WORK REQUIRED
Using the records provided below, locate and copy each line that contains the word "title".

RECORDS SUPPLIED Block Start

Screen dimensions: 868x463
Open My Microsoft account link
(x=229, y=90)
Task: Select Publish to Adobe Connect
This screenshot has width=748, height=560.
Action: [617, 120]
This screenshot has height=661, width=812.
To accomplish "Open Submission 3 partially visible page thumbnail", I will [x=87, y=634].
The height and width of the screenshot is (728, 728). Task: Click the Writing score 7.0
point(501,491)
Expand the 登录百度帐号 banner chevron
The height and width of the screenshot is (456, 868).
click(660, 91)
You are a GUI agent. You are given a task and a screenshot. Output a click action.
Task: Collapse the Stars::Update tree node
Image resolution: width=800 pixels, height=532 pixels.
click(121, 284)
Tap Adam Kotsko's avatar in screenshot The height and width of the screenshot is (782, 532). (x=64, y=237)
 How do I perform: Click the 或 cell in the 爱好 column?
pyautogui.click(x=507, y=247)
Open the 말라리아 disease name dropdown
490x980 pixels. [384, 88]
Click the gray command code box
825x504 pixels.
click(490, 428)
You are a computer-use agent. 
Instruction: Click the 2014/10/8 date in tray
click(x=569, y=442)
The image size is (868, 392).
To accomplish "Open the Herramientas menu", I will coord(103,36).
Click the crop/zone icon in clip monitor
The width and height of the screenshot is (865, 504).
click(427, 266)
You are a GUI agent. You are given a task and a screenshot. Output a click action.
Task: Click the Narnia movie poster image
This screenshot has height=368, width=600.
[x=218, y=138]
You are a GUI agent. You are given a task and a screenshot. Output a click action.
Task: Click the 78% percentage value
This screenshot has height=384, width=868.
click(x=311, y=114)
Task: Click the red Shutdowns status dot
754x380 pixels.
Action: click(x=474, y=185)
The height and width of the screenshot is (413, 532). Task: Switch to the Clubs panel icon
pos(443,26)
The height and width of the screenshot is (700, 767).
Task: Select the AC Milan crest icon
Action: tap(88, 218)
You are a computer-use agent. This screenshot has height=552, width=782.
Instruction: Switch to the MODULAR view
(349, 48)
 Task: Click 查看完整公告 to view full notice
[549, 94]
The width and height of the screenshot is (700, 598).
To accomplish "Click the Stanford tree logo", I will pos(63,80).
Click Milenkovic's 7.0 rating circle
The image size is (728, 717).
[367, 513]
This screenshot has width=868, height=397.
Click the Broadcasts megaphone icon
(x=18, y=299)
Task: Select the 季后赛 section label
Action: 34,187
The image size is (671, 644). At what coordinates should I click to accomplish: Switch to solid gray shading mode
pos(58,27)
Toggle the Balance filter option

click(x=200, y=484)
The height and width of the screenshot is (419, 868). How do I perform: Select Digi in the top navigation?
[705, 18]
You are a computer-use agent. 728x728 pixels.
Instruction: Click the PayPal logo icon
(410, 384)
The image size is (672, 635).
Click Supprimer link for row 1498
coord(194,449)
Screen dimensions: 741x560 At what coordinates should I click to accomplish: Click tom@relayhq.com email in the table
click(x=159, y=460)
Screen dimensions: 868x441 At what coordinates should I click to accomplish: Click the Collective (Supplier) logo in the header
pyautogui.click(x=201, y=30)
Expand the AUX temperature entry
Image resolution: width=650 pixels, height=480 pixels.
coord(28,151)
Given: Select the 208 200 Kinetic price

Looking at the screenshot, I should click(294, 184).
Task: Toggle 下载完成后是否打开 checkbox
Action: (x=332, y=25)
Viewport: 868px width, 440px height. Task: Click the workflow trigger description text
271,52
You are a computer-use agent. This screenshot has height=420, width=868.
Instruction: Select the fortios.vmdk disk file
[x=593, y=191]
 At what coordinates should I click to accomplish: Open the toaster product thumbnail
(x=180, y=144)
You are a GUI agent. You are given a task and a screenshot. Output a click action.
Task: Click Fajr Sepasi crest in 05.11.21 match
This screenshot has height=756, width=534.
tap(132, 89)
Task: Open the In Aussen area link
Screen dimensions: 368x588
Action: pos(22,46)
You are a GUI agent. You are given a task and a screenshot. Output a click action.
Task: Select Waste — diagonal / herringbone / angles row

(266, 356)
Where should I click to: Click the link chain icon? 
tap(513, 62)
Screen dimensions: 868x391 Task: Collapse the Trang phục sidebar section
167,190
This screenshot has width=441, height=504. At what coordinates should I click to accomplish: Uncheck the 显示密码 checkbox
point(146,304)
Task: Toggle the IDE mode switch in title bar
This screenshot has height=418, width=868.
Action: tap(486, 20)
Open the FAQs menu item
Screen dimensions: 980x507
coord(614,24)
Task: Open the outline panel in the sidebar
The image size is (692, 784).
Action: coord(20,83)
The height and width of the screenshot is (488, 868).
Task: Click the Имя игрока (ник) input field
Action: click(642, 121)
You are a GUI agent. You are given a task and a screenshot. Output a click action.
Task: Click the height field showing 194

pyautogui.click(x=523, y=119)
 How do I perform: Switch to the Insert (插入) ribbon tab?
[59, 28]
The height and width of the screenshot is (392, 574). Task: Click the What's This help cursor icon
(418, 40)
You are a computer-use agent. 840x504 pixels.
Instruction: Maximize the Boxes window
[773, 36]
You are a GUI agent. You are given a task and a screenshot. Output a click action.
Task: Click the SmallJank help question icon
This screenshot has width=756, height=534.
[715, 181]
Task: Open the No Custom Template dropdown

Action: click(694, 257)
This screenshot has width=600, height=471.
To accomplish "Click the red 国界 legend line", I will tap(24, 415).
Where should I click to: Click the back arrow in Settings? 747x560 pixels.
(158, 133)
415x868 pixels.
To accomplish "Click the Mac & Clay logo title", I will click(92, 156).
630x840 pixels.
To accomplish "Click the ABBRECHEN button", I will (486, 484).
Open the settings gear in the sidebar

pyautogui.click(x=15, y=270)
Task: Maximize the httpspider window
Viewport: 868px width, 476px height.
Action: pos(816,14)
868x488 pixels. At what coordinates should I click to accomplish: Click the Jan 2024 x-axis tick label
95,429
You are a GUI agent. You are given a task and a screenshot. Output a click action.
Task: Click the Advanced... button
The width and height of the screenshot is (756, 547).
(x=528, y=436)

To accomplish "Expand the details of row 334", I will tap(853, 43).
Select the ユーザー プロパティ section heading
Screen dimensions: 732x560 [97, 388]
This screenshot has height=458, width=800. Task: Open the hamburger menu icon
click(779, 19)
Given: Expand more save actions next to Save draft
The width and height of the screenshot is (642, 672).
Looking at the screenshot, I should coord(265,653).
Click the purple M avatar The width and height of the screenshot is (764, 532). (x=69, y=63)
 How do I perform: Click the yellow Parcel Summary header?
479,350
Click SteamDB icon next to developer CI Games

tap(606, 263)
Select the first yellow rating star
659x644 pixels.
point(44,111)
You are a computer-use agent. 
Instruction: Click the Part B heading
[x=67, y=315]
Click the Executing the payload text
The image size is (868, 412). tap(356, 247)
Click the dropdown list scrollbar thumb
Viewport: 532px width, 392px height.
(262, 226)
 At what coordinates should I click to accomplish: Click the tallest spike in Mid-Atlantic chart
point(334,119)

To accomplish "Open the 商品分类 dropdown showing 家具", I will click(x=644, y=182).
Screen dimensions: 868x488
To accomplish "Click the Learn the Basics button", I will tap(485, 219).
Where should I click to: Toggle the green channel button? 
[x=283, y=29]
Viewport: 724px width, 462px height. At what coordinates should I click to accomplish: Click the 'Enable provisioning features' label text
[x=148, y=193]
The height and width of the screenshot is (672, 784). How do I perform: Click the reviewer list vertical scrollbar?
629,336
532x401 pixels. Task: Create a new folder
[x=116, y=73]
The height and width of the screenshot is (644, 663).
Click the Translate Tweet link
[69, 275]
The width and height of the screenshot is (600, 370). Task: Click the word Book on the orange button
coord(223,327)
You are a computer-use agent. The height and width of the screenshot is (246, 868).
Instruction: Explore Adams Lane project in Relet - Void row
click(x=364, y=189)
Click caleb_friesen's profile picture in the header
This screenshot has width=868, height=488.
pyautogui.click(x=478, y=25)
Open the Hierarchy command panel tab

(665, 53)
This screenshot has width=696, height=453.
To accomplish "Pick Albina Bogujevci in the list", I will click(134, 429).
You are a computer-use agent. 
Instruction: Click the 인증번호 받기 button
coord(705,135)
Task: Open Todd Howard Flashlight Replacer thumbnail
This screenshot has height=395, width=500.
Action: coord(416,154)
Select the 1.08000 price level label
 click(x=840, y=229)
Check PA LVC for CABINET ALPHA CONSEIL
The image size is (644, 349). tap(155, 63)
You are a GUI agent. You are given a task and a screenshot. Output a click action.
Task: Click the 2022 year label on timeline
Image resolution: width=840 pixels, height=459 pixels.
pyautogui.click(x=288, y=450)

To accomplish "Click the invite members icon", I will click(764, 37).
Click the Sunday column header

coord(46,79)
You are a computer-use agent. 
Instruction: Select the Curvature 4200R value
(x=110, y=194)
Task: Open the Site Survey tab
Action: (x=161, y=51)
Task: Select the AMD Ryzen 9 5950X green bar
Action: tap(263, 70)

RECORDS SUPPLIED Block End

EXPECTED ANSWER
Task: Toggle the IDE mode switch in title bar
To accomplish "Click the Mac & Clay logo title", I will click(92, 156).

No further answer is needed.